Presentation at Ethnic Researchers Network Meeting, November 2002

The Wandsworth Interpreting Service (WIS) was set up in 1985 primarily to provide an interpreting service but also with translation capability. In-house interpreters focus on south Asian languages and other requirements are met by freelance interpreters. More recently, Somali has been added to the in-house capability. WIS is the only such service provider in south and west London between Southwark and Hounslow. Consequently, it is heavily used by a range of public agencies - Social Services, Courts, Inland Revenue etc.
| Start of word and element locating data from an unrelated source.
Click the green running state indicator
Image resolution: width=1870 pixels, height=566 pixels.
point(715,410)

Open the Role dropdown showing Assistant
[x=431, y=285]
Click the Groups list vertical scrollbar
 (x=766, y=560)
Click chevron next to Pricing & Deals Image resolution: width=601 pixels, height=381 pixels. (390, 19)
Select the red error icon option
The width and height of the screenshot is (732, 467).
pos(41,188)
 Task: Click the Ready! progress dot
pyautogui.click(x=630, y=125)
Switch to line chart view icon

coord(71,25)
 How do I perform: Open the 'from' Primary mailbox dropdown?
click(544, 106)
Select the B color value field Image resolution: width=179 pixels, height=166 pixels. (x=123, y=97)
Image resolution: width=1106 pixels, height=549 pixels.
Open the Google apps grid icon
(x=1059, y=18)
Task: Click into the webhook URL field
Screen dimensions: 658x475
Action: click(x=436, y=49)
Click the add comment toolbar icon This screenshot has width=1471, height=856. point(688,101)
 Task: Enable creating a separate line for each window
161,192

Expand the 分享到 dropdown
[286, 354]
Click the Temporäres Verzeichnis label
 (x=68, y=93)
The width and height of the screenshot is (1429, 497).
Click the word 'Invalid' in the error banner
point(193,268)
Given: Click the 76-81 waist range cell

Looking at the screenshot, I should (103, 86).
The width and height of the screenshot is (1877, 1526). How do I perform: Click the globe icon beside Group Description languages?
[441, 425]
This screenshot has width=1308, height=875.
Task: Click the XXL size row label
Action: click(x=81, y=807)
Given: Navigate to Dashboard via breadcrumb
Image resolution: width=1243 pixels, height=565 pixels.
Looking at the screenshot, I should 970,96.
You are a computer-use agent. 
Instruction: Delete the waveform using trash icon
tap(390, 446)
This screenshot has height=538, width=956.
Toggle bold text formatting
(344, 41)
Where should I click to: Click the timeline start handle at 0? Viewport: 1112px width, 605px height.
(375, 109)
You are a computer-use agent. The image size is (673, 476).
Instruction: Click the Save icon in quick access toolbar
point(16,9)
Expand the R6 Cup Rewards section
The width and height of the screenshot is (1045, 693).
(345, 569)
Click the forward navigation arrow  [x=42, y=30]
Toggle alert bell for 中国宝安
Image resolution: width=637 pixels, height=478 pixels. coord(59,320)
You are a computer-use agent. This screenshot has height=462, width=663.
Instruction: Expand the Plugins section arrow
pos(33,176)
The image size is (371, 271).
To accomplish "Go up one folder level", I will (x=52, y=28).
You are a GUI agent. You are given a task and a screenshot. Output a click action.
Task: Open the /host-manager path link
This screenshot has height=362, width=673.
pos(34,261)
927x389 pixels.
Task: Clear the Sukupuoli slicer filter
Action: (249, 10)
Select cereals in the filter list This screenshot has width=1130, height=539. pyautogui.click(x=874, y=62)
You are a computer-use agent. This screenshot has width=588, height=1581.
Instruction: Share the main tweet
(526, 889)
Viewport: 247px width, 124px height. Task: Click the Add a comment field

A 'Best Value Review' of the Service was carried out in 2001. This included consultation with:

  • Agency users
  • Individual users 'on site'
  • Potential users

This presentation is concerned with the last of these. The aim was to determine the extent to which WIS was meeting the need for interpreting and translation services; the level of awareness among potential audiences and the measures being taken by those not in touch with the Service to overcome any language difficulties. This was seen very much as a 'toe in the water' exercise. It was not expected to produce hard and fast data but to provide a broad indication of the situation as regards WIS and a starting point for other services when considering their communications strategies.

The sample frame was provided by the Education Department's 'Form 7' database. Each January, schools collect data on the home language of pupils for central government. In Wandsworth the exercise is repeated in September but the data is acknowledged to be less reliable. Using data over one year old produced the usual contact problems but this was unavoidable.

There was nothing remarkable about the methodology. Form 7 data on parents with children at primary school was analysed. From this, the 13 languages spoken by sufficiently large numbers were selected. Self-completion questionnaires were translated and posted to parents. This was also seen as a test of the value of guidance that local authorities should consider mass translations of material.

The pilot had shown that there was often no logical flow to responses. For example, people might say they had no difficulty reading English and then say they would find it very useful to have translations in their own language. The decision was taken NOT to attempt question routing as this might 'lose' useful indications of problems/needs.